I go back to the garbage I have written before and recycle my opinion that 'Millennium' is a 'Rorschach Test', it is the psychological ink-blot that unveils our desires, interests and evocations. I am a firm supporter of those who see no measure in this particular story but it does reach out to those of us immersed in the 'wonderful' and, again, I can wholly appreciate the whole frown-and-groan response that this episode garners as it pitches it's tent in an oddly spiritual campsite. It isn't a coffee to dip your cookies in easily, it is a warm drink more desirous of communion wafers but prattle aside this episode takes a basic, supported, truth and makes it decorative and takes a Carpenters song and makes it the icing to cover the visceral marzipan.

My whole love of what 1013 did was this imaginative marriage of twee and terrible, they took your favorite last-dance, the daft song on the radio and made it the soundtrack of the grotesque and the horrific.

Back to basics, this episode takes a truth, that animals perceive and act upon sensitivities we cannot penetrate, and uses it to introduce us to one of the finest characters in the 'Millennium' roll-call. I truly believe, after much viewing, that the 'Old Man' was more than a symbolic monarch of the group but a spiritual harmoniser who balanced the yin and yang and tempered the subtle relationship between chaos and order. He affirmed that the dogs were not his own and yet had some command, some placating ability with regards to this affect and I have maintained for some time that his was his deletion form the Group that signaled the final descent into the visceral horrors, and necromancy, of Season Three and beyond. Of course all of this may be nosegays but Frank undergoes a transformation, as does Lara, simply by enjoying the resonance of the Old Man's presence, if you recall Lara asserts that their abilities have gained strength simply by their proximity to the Old Man which allows me a comforting excuse to conclude that the dogs also shared this locus of exposure.

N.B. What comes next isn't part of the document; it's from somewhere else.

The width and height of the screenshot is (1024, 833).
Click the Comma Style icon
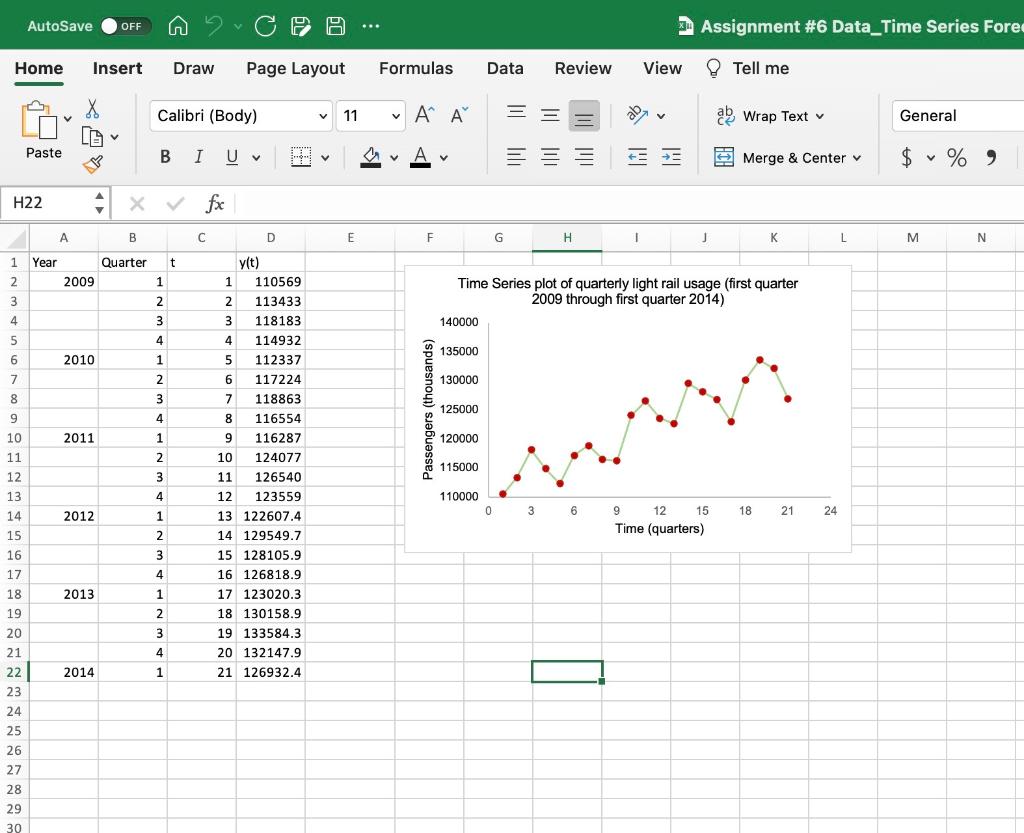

In 'Beware Of The Dog' it is alluded to that the dogs are being influenced by a developing 'evil', a phalanx of negativity that has begun to effect the sensitive balance of animal perception. Despite the fact that this imbalance is made manifest by the animals bloodlust the Old Man appears, grossly, to achieve some degree immunity from their bestial attacks. On a more speculative level I would argue that this is about him possessing an ability to temper evil that has a specific locus of operation, namely that those in his vicinity are affected by whatever power he possesses. One of the more startling assertions made by Lara Means is that both she and Frank have developed the ability to sense 'evil' through direct exposure to the Old Man, a conclusion that Frank does not condemn, it is suggested that their abilities have become heightened, their senses honed simply by entering his presence in much the same way the dogs were effected. Whatever you conclude from such vagaries it is worth considering from observation that not only does he possess a working knowledge of rune-lore, astrology, hermeticism and occult fraternities but he frequently discusses the initiation undergone by Millennium candidates as affording them enlightenment and allowing them to perceive in a new and more expansive way. In a throw away line in 'Roosters' he confirms, despite his lamentation at the formation of the factions, that he is in fact a Rooster and subscribes to the notion of Christian Eschatology, he also confirms to Lara that he has the ability to perceive the dead and latter events confirm his ability to perceive angelic beings.

Whether it be cherry-pie, odd locals, rampaging mutts or monolithic remnants of deceased members this episode was the Olympic-torch that signified a thorough descent into the cerebral and the considered. I do not detract what came before or after and love each season, and story, as passionately as this but it was an adrenaline-injection of-spirit that made me realise that Millennium was entering something of a deeply challenging era.